[Stored data entries]
....
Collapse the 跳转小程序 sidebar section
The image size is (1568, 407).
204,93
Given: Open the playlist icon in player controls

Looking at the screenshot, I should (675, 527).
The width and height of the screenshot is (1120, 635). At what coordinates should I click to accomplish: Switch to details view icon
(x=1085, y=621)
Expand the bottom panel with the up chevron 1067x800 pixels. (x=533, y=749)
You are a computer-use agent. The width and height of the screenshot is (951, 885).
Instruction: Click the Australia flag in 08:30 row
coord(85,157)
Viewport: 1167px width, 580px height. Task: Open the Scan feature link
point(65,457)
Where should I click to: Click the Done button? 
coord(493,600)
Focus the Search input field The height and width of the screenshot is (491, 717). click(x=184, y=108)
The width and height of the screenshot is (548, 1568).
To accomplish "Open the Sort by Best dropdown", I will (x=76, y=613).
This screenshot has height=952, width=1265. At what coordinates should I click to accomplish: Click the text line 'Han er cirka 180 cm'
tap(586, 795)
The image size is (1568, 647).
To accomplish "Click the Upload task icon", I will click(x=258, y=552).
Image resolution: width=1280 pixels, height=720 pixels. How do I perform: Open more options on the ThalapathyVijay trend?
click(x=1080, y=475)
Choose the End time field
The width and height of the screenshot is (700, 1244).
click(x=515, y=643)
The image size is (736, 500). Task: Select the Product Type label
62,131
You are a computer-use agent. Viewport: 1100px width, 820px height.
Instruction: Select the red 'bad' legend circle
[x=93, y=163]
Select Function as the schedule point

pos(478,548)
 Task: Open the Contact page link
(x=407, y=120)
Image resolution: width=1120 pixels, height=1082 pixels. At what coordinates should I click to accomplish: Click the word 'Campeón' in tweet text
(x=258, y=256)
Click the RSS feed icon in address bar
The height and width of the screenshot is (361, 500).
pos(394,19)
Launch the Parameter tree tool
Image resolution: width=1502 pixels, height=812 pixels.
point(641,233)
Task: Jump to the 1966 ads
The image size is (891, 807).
....
[Aim of the exercise]
Repeat all of the records verbatim, leaving nothing out.

[Reply to the task]
Collapse the 跳转小程序 sidebar section
The image size is (1568, 407).
204,93
Given: Open the playlist icon in player controls

Looking at the screenshot, I should (675, 527).
The width and height of the screenshot is (1120, 635). At what coordinates should I click to accomplish: Switch to details view icon
(x=1085, y=621)
Expand the bottom panel with the up chevron 1067x800 pixels. (x=533, y=749)
You are a computer-use agent. The width and height of the screenshot is (951, 885).
Instruction: Click the Australia flag in 08:30 row
coord(85,157)
Viewport: 1167px width, 580px height. Task: Open the Scan feature link
point(65,457)
Where should I click to: Click the Done button? 
coord(493,600)
Focus the Search input field The height and width of the screenshot is (491, 717). click(x=184, y=108)
The width and height of the screenshot is (548, 1568).
To accomplish "Open the Sort by Best dropdown", I will (x=76, y=613).
This screenshot has height=952, width=1265. At what coordinates should I click to accomplish: Click the text line 'Han er cirka 180 cm'
tap(586, 795)
The image size is (1568, 647).
To accomplish "Click the Upload task icon", I will click(x=258, y=552).
Image resolution: width=1280 pixels, height=720 pixels. How do I perform: Open more options on the ThalapathyVijay trend?
click(x=1080, y=475)
Choose the End time field
The width and height of the screenshot is (700, 1244).
click(x=515, y=643)
The image size is (736, 500). Task: Select the Product Type label
62,131
You are a computer-use agent. Viewport: 1100px width, 820px height.
Instruction: Select the red 'bad' legend circle
[x=93, y=163]
Select Function as the schedule point

pos(478,548)
 Task: Open the Contact page link
(x=407, y=120)
Image resolution: width=1120 pixels, height=1082 pixels. At what coordinates should I click to accomplish: Click the word 'Campeón' in tweet text
(x=258, y=256)
Click the RSS feed icon in address bar
The height and width of the screenshot is (361, 500).
pos(394,19)
Launch the Parameter tree tool
Image resolution: width=1502 pixels, height=812 pixels.
point(641,233)
Task: Jump to the 1966 ads
The image size is (891, 807).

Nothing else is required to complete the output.